Mereka berdua bahkan sudah tampil di berbagai daerah di Indonesia, bahkan hingga ke Peru dan Hong Kong, dan semua mendapat respon yang positif.
“Story telling melalui boneka tali dan media memiliki kemiripan dalam hal penyampaian informasi. Wartawan di media akan bercerita dengan kata-kata yang disusunnya, sehingga pembaca lebih mudah memahami informasi yang disampaikan. Sementara boneka tali, dengan alur ceritanya yang lebih sederhana, mengandung banyak nilai-nilai kehidupan untuk membentuk pribadi anak di masa depan,” kata Direktur Pelaksana GWPP Nurcholis MA Basyari.

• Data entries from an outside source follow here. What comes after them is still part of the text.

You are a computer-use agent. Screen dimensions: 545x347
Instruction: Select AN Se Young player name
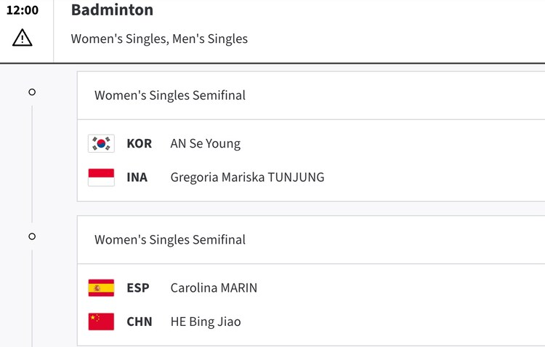pos(205,143)
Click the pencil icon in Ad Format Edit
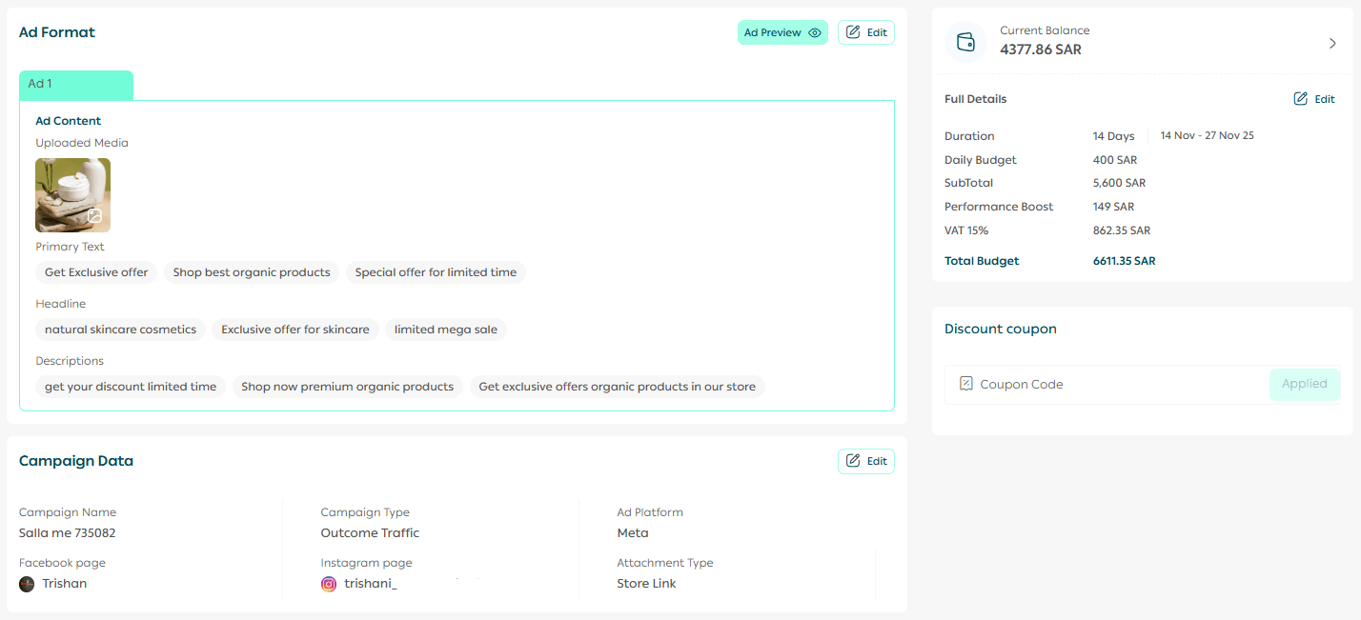Screen dimensions: 1361x620 coord(854,32)
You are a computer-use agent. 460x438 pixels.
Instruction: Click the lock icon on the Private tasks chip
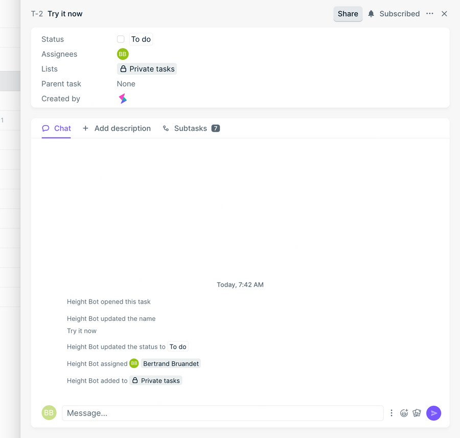pyautogui.click(x=124, y=68)
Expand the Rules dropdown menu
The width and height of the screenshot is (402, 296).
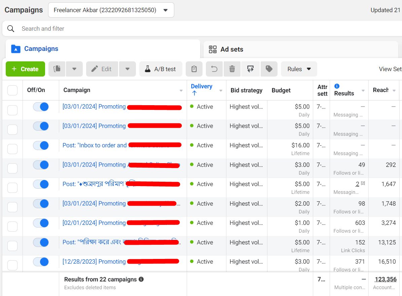[299, 69]
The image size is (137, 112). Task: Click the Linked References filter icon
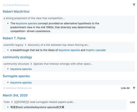[134, 5]
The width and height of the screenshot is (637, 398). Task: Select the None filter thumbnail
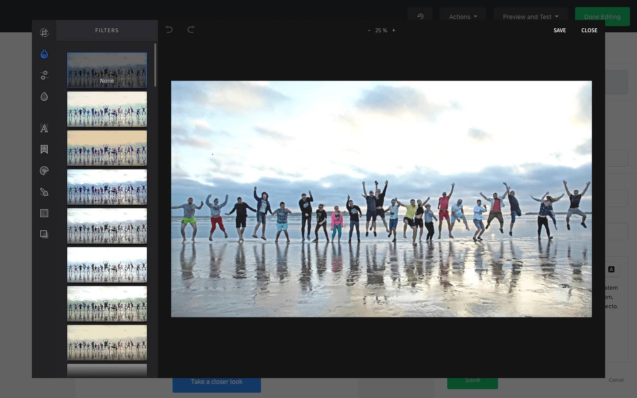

Aris menjelaskan media pembelajaran memang bermacam-macam. Pesan-pesan edukasi dapat disalurkan melalui bahan-bahan publikasi, gambar, pameran, proyeksi, rekaman audio, audio visual, siaran, dan model atau benda tiruan.
“Boneka merupakan media pembelajaran kategori bahan model atau benda tiruan,” kata Aris.
Alumnus Hubungan Internasional FISIP Universitas Indonesia (UI) itu mencermati cara berpikir anak-anak usia dini yang menganggap atau memperlakukan barang apa pun di sekeliling mereka sebagai benda hidup. Anak-anak bahkan mengimajinasikan benda-benda tertentu sebagai sahabat atau teman bermain dan tempat mencurahkan isi hati. Karena itu, tidak jarang anak-anak tampak asyik bercanda dan mengobrol dengan benda-benda itu.